**SHORT EXERCISE**
Return every line of the data below that contains the word "pixels".

**RECORDS SHOWN**
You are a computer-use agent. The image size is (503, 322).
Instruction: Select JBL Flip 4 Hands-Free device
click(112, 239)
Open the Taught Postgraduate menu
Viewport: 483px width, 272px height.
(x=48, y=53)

--

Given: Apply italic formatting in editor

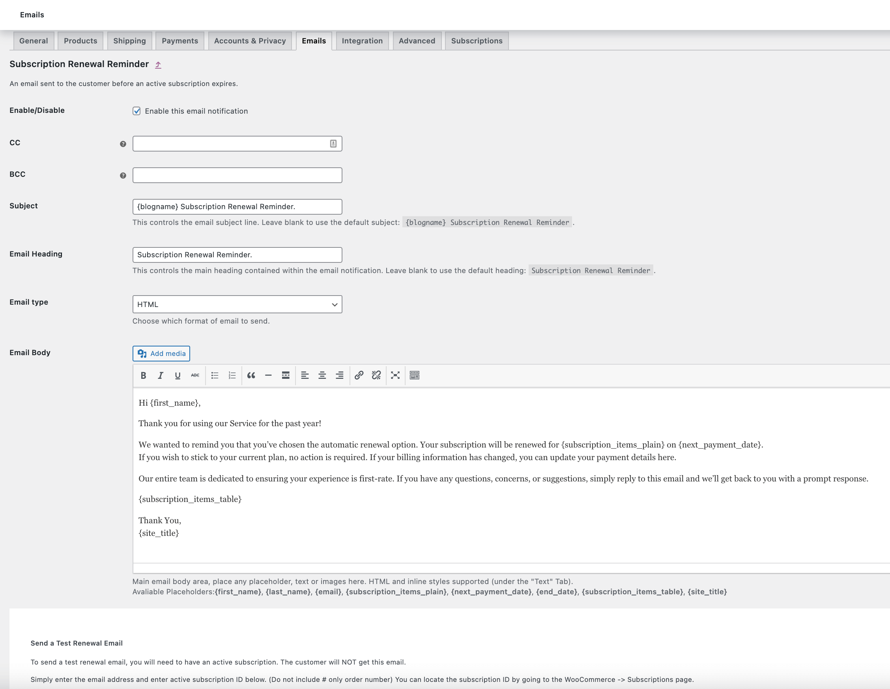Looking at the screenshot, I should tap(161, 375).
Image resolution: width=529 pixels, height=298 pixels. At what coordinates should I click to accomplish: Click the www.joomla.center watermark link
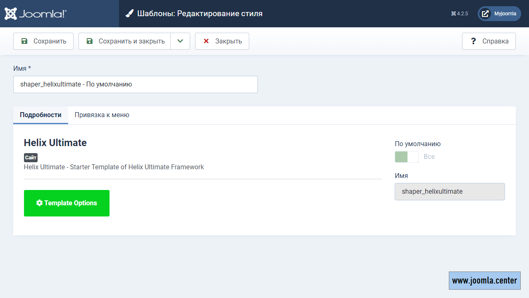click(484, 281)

* * *

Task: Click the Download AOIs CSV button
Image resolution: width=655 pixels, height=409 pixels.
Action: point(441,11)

**ANSWER FOR THE TASK**
Image resolution: width=529 pixels, height=298 pixels. At what coordinates should I click to accomplish: Click the www.joomla.center watermark link
Image resolution: width=655 pixels, height=409 pixels.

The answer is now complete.